A response to a comment

Back on Tuesday night, I detailed the latest Wicomico Neighborhood Congress meeting where the subject was crime. In a lengthy response, commenter “Outraged Richard” stated his case:

Fact is, the parents and law enforcement are the problem, along with the criminal youth.

Fact is, poor quality parents – those defined as unmarried, obese, criminal, and unable to afford children, for starters – should be ridiculed by the community first, next fined, and then imprisoned.

Law enforcement supervisors should be fired – the whole department if necessary – for not actively fining parents and not aggressively breaking up and punishing the criminal youth.

Then there is the problem of racism in the Transchoptankia Realm – an extremely important issue which no one will touch. I will.

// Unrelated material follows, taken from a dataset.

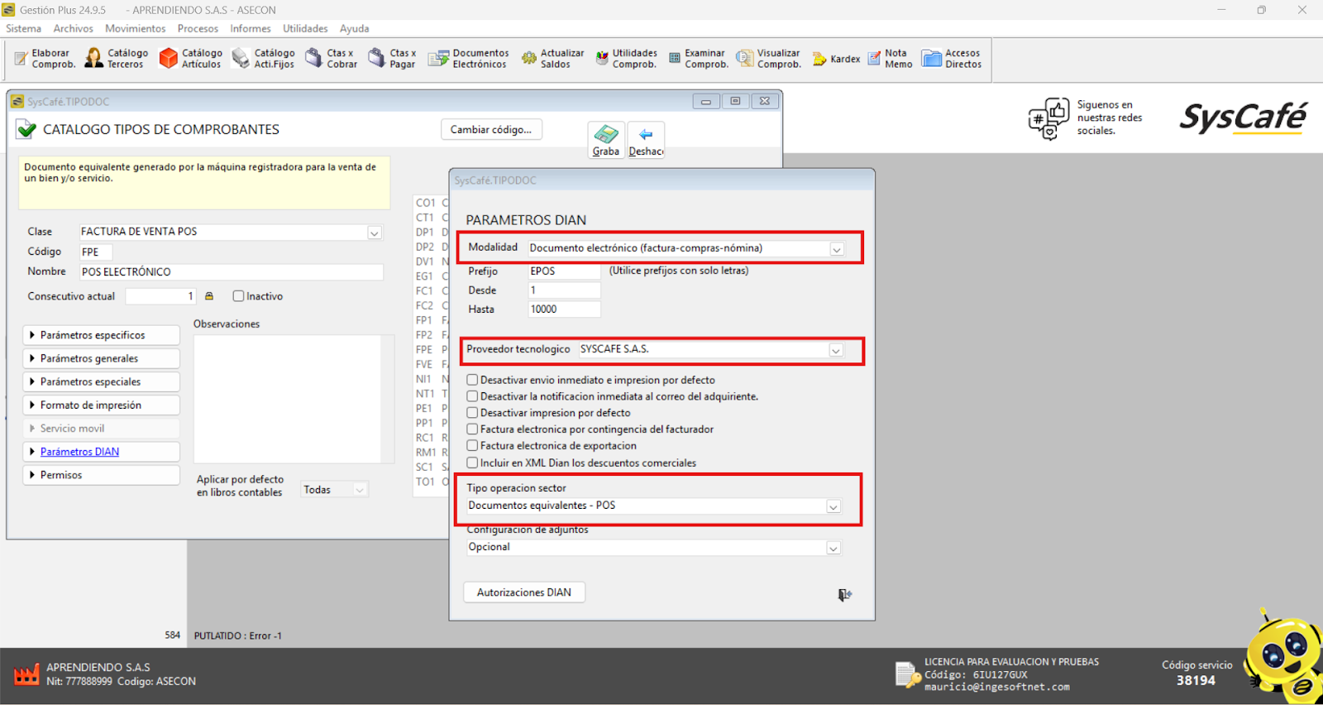1323x705 pixels.
Task: Enable Factura electronica de exportacion
Action: (x=472, y=446)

Prevent newspapers from printing the typical “first black to do so and so” crap.

Pass a resolution to ban Jesse Jackson and Al Sharpton from the Transchoptankia Realm.

Furthermore, and most importantly, town planning should be based on TND which promotes a dense urban core that allows people of all races to intermingle.

Get rid of the “White Side, Black Side” of town mentality! Bulldoze the dead ended urban sprawl developments and bulldoze the “hood”!

Problem people should not be allowed to live in the town. Many current citizens should be banned. How about that? To live in a proper town community you have to show responsibility and good will.

Bam! That’s how we do it!

Michael, what do you think? Are these not the proper answers?

Perhaps. But the whole subject placed me deep in thought because there is a reality out there that brings with it its own questions, one of them being whether one person can even make a difference in this debate.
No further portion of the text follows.